From: Ahmed Mansour <ahmed.mansour@nxp.com>
To: "Trahe, Fiona" <fiona.trahe@intel.com>,
"Verma, Shally" <Shally.Verma@cavium.com>,
"dev@dpdk.org" <dev@dpdk.org>
Cc: "Athreya, Narayana Prasad" <NarayanaPrasad.Athreya@cavium.com>,
"Gupta, Ashish" <Ashish.Gupta@cavium.com>,
"Sahu, Sunila" <Sunila.Sahu@cavium.com>,
"De Lara Guarch, Pablo" <pablo.de.lara.guarch@intel.com>,
"Challa, Mahipal" <Mahipal.Challa@cavium.com>,
"Jain, Deepak K" <deepak.k.jain@intel.com>,
Hemant Agrawal <hemant.agrawal@nxp.com>,
Roy Pledge <roy.pledge@nxp.com>,
Youri Querry <youri.querry_1@nxp.com>
Subject: Re: [dpdk-dev] [RFC v2] doc compression API for DPDK
Date: Thu, 1 Feb 2018 20:23:25 +0000 [thread overview]
Message-ID: <DB3PR0402MB3852855639B5464D3AE1A441E1FA0@DB3PR0402MB3852.eurprd04.prod.outlook.com> (raw)
In-Reply-To: <348A99DA5F5B7549AA880327E580B43589315232@IRSMSX101.ger.corp.intel.com>
On 1/31/2018 2:03 PM, Trahe, Fiona wrote:
> Hi Ahmed, Shally,
>
> ///snip///
>>>>>>> D.1.1 Stateless and OUT_OF_SPACE
>>>>>>> ------------------------------------------------
>>>>>>> OUT_OF_SPACE is a condition when output buffer runs out of space
>>>> and
>>>>>> where PMD still has more data to produce.
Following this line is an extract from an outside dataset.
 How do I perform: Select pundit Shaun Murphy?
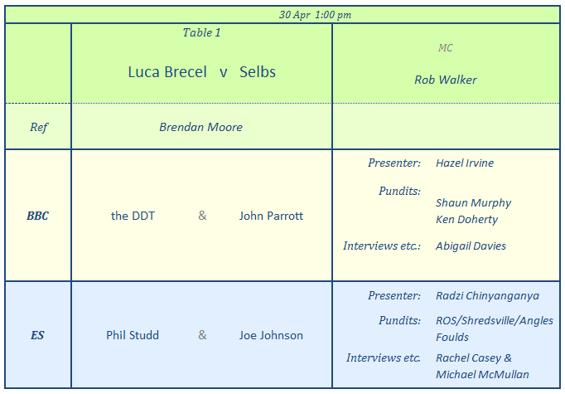(473, 203)
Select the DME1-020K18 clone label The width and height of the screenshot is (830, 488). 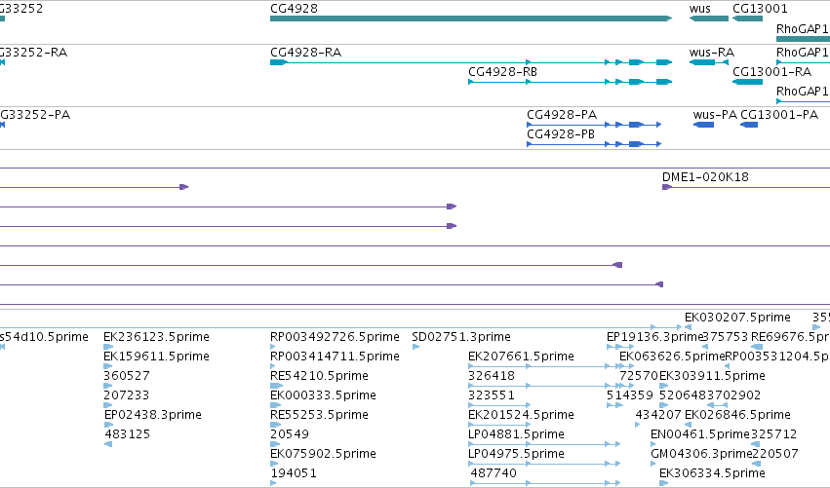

If PMD run into such
>>>> condition,
>>>>>> then it's an error condition in stateless processing.
>>>>>>> In such case, PMD resets itself and return with status
>>>>>> RTE_COMP_OP_STATUS_OUT_OF_SPACE with produced=consumed=0
>>>> i.e.
>>>>>> no input read, no output written.
>>>>>>> Application can resubmit an full input with larger output buffer size.
>>>>>> [Ahmed] Can we add an option to allow the user to read the data that
>>>> was
>>>>>> produced while still reporting OUT_OF_SPACE? this is mainly useful for
>>>>>> decompression applications doing search.
>>>>> [Shally] It is there but applicable for stateful operation type (please refer to
>>>> handling out_of_space under
>>>>> "Stateful Section").
>>>>> By definition, "stateless" here means that application (such as IPCOMP)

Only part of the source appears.